I was waiting for the coin toss: I would either be burying a goat at 5:45 or giving her electrolyte paste. Wonders never cease, and prayers are answered. There, in the barn, stood Foxy Brown. Tail still down (often a sign that a goat isn’t feeling well), she spotted me and moved in the other direction. I said, “well, that is progress, you’re running away!”
Leaving her to ponder her next move, I pitched two bales of hay into the feeders and missed one of them. Twenty goats pounced on that fallen bale. I lifted it, muttering, “get off of it ya turd-buckets” and pulled a rib muscle. Once I filled the feeders with hay, I took a square to Foxy Brown. Still a bit wobbly, she looked the opposite direction.

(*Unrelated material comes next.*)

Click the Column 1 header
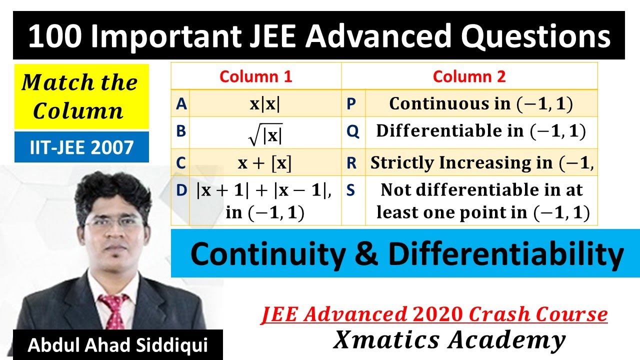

I headed to the house, had Jim to slather generic mentholated cream on my back and went to the office.
Later in the day, Daddy checked on the herd and sent me a text, “Count 24. All look good”. It is always a good sign when someone counts the herd and tells you the correct number…unlike me as a child telling Daddy that we had between 14 and 16 calves. He took the average and knew that he only had 15 in that lot; yet I digress.
I returned the text with a photo and asked him to check for Foxy Brown specifically.
Apparently, the goat started talking to Daddy.😁
Jim checked her after work, and found her resting near her mother Sheri. I later went to check and found her hanging out, not letting me near her. She is on the mend: still a bit wobbly, but eating, drinking and staying close to the herd.